Compute how many lines in the records below contain the string "experimentar" and give that number without other output.

Extracted entries Block Start

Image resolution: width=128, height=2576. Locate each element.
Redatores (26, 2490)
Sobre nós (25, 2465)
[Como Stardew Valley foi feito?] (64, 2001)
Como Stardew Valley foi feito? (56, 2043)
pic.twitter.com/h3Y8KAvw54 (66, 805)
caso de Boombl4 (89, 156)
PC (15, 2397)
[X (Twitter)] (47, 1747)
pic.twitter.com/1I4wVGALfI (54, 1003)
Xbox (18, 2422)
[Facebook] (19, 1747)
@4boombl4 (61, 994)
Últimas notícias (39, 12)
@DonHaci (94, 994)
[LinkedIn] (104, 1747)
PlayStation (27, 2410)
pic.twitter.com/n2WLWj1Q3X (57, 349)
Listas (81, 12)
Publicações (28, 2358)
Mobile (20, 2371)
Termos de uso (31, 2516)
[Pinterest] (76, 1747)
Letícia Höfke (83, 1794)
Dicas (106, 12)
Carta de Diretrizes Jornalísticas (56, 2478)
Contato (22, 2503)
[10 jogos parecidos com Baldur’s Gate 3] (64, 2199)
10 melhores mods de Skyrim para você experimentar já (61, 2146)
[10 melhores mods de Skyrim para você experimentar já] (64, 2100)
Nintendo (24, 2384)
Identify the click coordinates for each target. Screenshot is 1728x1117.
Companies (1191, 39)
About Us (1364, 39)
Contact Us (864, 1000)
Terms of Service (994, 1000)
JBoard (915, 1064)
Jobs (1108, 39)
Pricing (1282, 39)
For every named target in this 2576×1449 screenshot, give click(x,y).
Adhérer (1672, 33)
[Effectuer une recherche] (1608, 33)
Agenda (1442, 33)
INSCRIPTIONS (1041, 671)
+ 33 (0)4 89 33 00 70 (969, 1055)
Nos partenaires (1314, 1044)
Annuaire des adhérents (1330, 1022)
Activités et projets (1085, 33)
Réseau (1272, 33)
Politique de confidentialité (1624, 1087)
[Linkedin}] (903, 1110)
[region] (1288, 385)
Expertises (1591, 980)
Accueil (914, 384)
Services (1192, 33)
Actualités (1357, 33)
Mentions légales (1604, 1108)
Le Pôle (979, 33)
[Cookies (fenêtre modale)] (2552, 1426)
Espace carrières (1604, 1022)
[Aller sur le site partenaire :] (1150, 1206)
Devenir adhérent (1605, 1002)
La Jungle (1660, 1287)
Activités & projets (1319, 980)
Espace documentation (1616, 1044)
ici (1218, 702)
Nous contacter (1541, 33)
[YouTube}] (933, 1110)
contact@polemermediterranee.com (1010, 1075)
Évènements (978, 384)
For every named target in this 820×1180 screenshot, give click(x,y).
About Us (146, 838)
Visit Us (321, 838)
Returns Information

Extracted entries Block End

Answer box:
2